▸ **EXERCISE INSTRUCTIONS**: Which lines in the saved data entries contain the string "center"? Pull out each of those lines, matching case exactly.

(Saved data entries)
---

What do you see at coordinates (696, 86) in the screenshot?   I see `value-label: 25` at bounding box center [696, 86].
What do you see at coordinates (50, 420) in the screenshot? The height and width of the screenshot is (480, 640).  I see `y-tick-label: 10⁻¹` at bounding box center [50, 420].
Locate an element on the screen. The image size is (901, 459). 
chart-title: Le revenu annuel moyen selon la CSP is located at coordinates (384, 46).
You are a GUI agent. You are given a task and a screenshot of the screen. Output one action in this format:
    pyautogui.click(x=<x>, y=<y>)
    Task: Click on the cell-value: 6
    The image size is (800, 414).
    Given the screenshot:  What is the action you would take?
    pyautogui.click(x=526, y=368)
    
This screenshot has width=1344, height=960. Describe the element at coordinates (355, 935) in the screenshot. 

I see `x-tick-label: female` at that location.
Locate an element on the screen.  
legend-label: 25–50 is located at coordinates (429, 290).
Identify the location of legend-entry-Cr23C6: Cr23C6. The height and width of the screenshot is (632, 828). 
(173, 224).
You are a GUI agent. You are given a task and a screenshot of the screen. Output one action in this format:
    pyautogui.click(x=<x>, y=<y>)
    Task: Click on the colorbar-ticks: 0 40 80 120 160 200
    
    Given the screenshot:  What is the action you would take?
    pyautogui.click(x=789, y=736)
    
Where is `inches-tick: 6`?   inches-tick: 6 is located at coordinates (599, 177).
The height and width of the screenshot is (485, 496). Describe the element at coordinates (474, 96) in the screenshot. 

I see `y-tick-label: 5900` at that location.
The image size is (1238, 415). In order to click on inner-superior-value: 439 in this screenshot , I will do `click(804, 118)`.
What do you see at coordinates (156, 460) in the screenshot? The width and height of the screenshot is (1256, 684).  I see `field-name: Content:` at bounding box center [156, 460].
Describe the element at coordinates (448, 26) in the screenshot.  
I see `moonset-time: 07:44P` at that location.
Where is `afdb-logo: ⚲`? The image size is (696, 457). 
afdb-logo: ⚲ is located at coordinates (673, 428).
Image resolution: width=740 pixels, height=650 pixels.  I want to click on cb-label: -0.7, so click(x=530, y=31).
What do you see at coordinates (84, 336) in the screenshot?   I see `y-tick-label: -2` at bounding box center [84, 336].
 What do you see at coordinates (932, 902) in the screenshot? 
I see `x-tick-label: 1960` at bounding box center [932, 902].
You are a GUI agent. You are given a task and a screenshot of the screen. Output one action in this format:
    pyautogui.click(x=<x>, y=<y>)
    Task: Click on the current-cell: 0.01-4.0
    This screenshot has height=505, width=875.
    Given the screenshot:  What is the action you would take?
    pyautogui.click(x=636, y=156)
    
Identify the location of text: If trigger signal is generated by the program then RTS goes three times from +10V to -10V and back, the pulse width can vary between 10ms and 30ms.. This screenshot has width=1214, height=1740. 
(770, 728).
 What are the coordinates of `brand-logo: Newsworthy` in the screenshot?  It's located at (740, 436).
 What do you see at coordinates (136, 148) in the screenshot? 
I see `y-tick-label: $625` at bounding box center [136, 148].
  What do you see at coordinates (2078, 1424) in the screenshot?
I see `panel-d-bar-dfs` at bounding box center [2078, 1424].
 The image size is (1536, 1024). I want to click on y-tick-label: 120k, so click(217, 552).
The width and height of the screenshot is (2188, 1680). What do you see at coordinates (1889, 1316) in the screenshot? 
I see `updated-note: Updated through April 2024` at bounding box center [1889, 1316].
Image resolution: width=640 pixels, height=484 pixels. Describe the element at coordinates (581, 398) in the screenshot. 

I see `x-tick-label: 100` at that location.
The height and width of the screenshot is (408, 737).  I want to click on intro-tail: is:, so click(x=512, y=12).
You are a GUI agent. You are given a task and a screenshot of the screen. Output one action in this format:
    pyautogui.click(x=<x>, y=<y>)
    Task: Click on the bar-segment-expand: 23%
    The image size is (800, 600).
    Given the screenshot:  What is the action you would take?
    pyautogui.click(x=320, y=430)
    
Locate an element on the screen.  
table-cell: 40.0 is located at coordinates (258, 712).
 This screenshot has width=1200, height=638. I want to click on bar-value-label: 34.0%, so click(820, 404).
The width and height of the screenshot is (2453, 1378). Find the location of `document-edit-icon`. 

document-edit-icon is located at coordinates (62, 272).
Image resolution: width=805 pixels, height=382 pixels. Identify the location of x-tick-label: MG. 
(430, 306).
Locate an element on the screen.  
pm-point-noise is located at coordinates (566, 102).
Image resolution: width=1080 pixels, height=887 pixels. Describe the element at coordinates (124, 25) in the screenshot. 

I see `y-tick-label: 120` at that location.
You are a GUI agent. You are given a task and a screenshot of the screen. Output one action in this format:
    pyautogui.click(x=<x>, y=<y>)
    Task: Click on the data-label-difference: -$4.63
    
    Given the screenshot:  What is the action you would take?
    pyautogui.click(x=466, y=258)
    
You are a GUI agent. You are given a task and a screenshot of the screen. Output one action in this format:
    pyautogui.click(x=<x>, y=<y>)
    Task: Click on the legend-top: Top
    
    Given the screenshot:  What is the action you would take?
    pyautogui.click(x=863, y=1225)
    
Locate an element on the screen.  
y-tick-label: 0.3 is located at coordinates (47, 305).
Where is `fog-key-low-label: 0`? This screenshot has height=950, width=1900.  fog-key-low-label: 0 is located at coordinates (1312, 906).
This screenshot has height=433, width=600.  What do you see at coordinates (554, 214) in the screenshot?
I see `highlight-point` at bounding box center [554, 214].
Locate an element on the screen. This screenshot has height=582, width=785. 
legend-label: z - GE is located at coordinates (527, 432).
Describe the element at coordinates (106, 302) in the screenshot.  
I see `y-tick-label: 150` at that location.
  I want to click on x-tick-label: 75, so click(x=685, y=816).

---

▸ **SOLUTION FOR THIS EXERCISE**:
What do you see at coordinates (696, 86) in the screenshot?   I see `value-label: 25` at bounding box center [696, 86].
What do you see at coordinates (50, 420) in the screenshot? The height and width of the screenshot is (480, 640).  I see `y-tick-label: 10⁻¹` at bounding box center [50, 420].
What do you see at coordinates (156, 460) in the screenshot? The width and height of the screenshot is (1256, 684).  I see `field-name: Content:` at bounding box center [156, 460].
What do you see at coordinates (84, 336) in the screenshot?   I see `y-tick-label: -2` at bounding box center [84, 336].
I see `x-tick-label: 1960` at bounding box center [932, 902].
I see `y-tick-label: $625` at bounding box center [136, 148].
I see `panel-d-bar-dfs` at bounding box center [2078, 1424].
I see `updated-note: Updated through April 2024` at bounding box center [1889, 1316].
I see `highlight-point` at bounding box center [554, 214].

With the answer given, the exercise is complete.